I don't think I am an exception to the rule at all (which is actually my point). Lots of unexceptional people enjoy terrific long-lived second marriages without it being an exception or something particularly remarkable.

My marriages are what they are, the first was a train wreck from start to finish while my second has worked well thus far. I own both the train wreck and the good one in equal measure.


----------



## TAMAT (Jun 20, 2015)

My observations of 2nd marriages I've been in contact with..

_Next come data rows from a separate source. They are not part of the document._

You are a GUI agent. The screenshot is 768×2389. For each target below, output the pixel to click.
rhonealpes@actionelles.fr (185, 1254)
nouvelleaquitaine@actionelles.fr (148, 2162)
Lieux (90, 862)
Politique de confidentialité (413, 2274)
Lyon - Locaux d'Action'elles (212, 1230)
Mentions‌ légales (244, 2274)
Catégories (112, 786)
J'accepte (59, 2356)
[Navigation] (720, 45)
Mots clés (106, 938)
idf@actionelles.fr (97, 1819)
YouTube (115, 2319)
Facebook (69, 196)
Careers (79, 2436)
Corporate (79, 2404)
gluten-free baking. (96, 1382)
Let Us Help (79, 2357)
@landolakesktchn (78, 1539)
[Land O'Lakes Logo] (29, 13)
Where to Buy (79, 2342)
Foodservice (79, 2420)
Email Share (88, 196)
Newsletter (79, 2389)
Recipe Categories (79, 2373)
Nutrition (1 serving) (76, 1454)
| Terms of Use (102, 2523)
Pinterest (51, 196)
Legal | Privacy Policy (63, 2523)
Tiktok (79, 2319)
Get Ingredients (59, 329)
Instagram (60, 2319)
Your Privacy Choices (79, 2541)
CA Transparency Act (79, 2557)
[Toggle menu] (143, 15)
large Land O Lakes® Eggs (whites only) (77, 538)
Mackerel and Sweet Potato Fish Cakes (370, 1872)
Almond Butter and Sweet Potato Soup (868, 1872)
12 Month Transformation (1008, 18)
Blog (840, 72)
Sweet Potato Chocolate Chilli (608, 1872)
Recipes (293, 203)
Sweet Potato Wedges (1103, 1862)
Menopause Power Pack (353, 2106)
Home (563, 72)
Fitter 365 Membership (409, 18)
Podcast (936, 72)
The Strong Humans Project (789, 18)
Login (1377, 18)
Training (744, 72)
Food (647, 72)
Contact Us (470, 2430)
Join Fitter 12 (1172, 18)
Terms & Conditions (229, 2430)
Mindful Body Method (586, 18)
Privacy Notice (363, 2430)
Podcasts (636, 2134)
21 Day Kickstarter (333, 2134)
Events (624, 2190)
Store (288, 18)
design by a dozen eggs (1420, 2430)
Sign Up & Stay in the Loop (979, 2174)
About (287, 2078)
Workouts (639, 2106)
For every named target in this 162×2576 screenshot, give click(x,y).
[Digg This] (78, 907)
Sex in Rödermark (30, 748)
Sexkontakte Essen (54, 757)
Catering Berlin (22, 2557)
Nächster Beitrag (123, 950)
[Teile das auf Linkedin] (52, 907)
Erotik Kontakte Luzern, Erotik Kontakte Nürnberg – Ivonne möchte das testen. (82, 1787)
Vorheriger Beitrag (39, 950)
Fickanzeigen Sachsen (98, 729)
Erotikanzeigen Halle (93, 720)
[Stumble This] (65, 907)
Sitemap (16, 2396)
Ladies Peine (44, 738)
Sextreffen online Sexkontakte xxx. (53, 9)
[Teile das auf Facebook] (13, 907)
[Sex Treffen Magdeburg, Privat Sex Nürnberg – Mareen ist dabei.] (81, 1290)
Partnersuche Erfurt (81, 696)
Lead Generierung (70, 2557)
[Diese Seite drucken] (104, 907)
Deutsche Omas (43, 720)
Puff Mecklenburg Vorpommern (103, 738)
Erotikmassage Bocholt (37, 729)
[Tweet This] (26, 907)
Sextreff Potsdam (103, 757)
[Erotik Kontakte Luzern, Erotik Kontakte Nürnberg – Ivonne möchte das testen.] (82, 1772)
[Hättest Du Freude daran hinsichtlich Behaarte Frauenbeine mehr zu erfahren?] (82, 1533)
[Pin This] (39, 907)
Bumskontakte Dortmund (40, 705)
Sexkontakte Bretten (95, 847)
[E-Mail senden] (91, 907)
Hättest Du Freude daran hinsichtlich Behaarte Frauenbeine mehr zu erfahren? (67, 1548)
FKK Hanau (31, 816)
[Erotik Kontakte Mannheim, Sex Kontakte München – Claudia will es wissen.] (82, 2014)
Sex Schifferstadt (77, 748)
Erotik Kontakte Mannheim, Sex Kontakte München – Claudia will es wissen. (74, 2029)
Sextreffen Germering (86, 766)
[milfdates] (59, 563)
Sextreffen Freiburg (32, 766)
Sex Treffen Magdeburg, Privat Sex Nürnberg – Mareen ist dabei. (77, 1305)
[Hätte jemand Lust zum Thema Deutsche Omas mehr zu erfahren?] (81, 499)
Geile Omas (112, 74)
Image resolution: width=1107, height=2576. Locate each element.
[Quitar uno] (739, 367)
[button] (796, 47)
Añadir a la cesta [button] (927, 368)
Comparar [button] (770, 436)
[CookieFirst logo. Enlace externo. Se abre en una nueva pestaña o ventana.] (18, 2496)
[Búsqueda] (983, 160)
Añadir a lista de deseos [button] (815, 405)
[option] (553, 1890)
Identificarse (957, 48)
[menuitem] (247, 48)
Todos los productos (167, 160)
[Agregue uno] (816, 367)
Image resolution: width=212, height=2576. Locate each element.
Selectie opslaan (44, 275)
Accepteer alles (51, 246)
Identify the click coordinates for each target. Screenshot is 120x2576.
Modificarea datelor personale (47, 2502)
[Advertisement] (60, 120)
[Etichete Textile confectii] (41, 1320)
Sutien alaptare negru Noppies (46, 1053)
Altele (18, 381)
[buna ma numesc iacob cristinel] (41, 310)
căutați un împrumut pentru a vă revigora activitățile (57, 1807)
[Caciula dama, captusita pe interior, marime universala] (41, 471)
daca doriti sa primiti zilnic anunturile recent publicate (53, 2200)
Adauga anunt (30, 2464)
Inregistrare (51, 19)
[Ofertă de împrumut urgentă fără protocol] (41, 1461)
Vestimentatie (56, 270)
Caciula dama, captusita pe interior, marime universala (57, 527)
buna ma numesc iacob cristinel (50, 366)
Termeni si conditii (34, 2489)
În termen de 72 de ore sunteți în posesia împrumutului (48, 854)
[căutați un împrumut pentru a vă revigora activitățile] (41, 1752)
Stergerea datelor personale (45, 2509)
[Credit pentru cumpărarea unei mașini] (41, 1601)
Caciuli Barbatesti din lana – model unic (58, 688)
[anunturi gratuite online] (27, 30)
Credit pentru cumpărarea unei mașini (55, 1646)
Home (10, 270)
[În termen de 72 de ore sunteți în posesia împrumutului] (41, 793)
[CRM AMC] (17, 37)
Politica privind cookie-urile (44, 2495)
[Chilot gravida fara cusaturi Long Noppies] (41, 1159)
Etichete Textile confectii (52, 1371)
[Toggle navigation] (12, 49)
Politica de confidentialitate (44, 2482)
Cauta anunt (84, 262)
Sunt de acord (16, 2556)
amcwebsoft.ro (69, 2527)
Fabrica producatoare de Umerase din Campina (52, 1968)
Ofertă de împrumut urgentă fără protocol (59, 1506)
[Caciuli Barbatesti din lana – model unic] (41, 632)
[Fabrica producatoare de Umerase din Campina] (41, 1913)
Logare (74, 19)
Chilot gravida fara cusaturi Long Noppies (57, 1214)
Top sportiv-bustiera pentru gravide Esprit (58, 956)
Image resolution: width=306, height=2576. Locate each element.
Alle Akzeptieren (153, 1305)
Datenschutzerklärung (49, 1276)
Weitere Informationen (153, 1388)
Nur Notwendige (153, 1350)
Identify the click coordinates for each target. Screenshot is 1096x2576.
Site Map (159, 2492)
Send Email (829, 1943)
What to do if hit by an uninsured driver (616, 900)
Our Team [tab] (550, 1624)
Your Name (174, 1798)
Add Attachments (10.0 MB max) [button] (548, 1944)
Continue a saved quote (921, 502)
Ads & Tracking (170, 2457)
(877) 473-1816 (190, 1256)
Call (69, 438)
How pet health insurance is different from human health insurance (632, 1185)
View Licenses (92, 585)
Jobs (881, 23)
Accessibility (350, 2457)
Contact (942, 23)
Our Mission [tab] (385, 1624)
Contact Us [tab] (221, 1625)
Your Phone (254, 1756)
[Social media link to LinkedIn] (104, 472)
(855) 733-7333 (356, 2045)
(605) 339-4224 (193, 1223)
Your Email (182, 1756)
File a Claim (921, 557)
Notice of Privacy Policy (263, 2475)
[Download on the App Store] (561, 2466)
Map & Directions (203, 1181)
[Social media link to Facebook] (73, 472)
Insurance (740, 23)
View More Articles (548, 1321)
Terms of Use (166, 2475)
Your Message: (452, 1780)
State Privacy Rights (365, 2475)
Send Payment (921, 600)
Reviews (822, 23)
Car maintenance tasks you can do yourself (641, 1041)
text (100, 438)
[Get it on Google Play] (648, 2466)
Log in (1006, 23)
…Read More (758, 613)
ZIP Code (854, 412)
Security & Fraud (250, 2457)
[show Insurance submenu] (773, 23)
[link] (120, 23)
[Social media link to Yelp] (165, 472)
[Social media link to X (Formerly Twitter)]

The W oftens seems to compares the current H to the exH, the current H can be found lacking in certain areas, and this can lead to profound dissatisfaction. 

Perhaps it due in some part to the desire to reclaim what we have lost being stronger than the desire to maintain what we have. Which is why gamblers keep trying to win it back.

I read somewhere the "divorce is merely an exchange of one set of problems for another set of problems.", perhaps many see the 2nd marriage as sweeping away the problems from the divorce only to encounter a 3rd set of problems.

Some percentage of 2nd marriages are also affairages and those statistically don't do well, which would also skew the outcomes.

Tamat


----------



## BetrayedDad (Aug 8, 2013)

Emerging Buddhist said:


> after i walked in on them in our apartment she said her cheating surprised even her.


LMAO! The stuff a cheater will say never ceases to amuse me...


----------



## GuyInColorado (Dec 26, 2015)

Because they have been through divorce already and won't put up with B.S. as long as the first marriage. If I get married again and it goes south, I'll get out quickly this time. Not going to wait around for years because I'm afraid to disappoint my family and friends. Life is too short to be stuck with a miserable person.


----------



## phitigirl (Aug 11, 2016)

Married but Happy said:


> I think there are two possible reasons:
> 1) one or both did not learn important lessons from their first marriage, and continue their mistakes
> 2) once you realize that divorce can be survived by having done it once, you're even less willing to put up with a lot of crap before bailing the next time


This! Absolutely this!


----------



## arbitrator (Feb 13, 2012)

BetrayedDad said:


> LMAO! The stuff a cheater will say never ceases to amuse me...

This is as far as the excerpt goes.